La préservation des eaux et de leur biodiversité est un enjeu majeur. L’état des cours d’eau est aujourd’hui désastreux et les poissons souffrent particulièrement de la pollution pesticide. En 2019, la concentration de chlorothalonil dans l’eau de Payerne (VD) était 10 fois supérieure à la limite légale de 0,1 µg/l (microgrammes par litre), dépassant en même temps le seuil-limite de 0,5 µg/l de métabolites (petites particules) de pesticides (RTS, 01.12.20). Si ce produit a été interdit depuis, les traces de pesticides resteront encore longtemps dans nos cours d’eau.

Des mesures, pour qui ?

Si la nécessité d’agir est incontestable, les conséquences néfastes de l’initiative ne sont pas négligeables non plus. Comme relevé par Uniterre dans sa prise de position du 14 avril 2021, l’initiative ne demande d’efforts qu’aux familles paysannes. Elle met une clause guillotine aux paiements directs dont les petites exploitations dépendent, tandis que les grosses exploitations agricoles peuvent décider d’utiliser les produits incriminés en se passant des aides financières, si c’est plus rentable. Au-delà des grosses fermes, c’est aussi potentiellement le cas de la viticulture ou de l’horticulture.

L’effet pourrait être particulièrement pervers dans l’élevage, appelé à être abandonné par les petites fermes qui n’auraient même plus le droit d’acheter du fourrage à une exploitation voisine. L’élevage n’est jamais anodin pour l’environnement, mais ce cas de figure risquerait d’accélérer la concentration de la production de viande dans des mégafermes comme celle de Coffrane (NE). Ces grandes exploitations pourraient continuer à utiliser des antibiotiques comme elles le font aujourd’hui, tout comme le reste de l’agriculture mondiale, dont les produits seraient encore autorisés à la vente en Suisse.

Un oui le 13 juin prochain enverrait un signal fort pour l’arrêt des pratiques les plus polluantes et malsaines en agriculture. Mais les mesures affecteraient disproportionnellement les petit·e·s paysan·ne·s : ceux·celles-ci sont parfois endetté·e·s jusqu’au cou, encourrent en conséquence un risque de suicide 37 % plus élevé que le reste de la population (RTS, 12.11.18) et subsistent déjà grâce à des aides très vagues et incertaines. Cette situation nous pousse à inviter nos camarades, sympathisant·e·s et lecteurs·trices à peser les pour et les contre par elles·eux-mêmes. SolidaritéS ne donne pas de consigne de vote.

Interdire les pesticides, mais préserver les familles paysannes

L’autre initiative, celle contre les pesticides de synthèse, vise à interdire généralement l’utilisation de ces produits, ainsi que l’importation de denrées produites en utilisant ces pesticides. L’interdiction est claire et cohérente en ce sens, et ne concerne pas que l’agriculture. En revanche, elle n’inclut pas de mesures de contrôle des prix, de lutte contre le gaspillage alimentaire (la grande distribution pourra toujours contribuer au gaspillage annuel de 2 600 000 tonnes d’aliments en Suisse, en jetant par exemple ses légumes biscornus), ni d’autres mesures sociales pour compenser la baisse de productivité des exploitations (revalorisation des salaires, refus du libre-échange, etc.) et les risques plus grands de destruction des cultures. En ce sens, elle se rapproche d’un projet du genre des taxes sur le carburant, en incluant cependant un délai de 10 ans pour la transition.

DONNÉES À EXAMINER:
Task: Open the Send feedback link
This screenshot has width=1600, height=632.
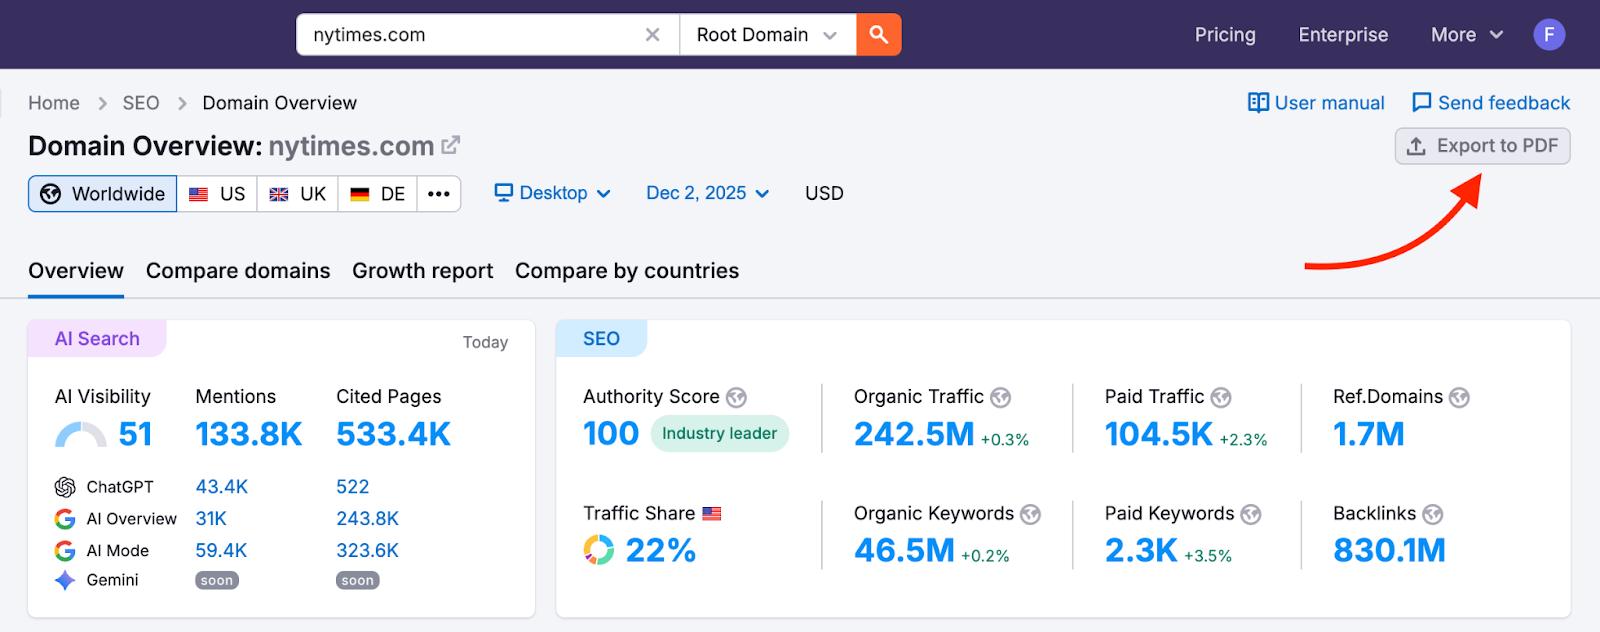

==

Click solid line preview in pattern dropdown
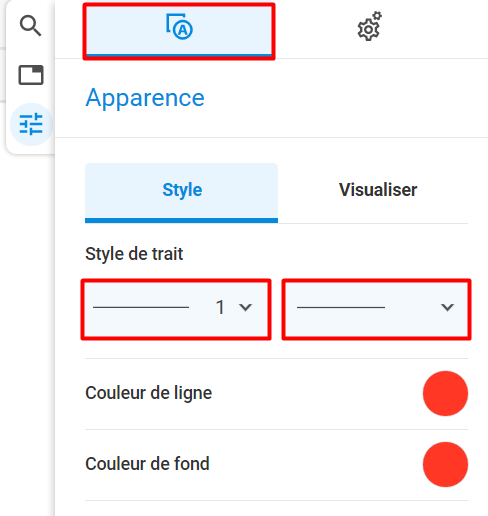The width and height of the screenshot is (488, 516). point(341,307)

CONSIGNE:
Recopiez le passage du texte fourni allant de « Si la nécessité » jusqu'à « ou de l’horticulture. », en substituant « arboriculture » à « viticulture ».

RÉPONSE ATTENDUE:
Si la nécessité d’agir est incontestable, les conséquences néfastes de l’initiative ne sont pas négligeables non plus. Comme relevé par Uniterre dans sa prise de position du 14 avril 2021, l’initiative ne demande d’efforts qu’aux familles paysannes. Elle met une clause guillotine aux paiements directs dont les petites exploitations dépendent, tandis que les grosses exploitations agricoles peuvent décider d’utiliser les produits incriminés en se passant des aides financières, si c’est plus rentable. Au-delà des grosses fermes, c’est aussi potentiellement le cas de la arboriculture ou de l’horticulture.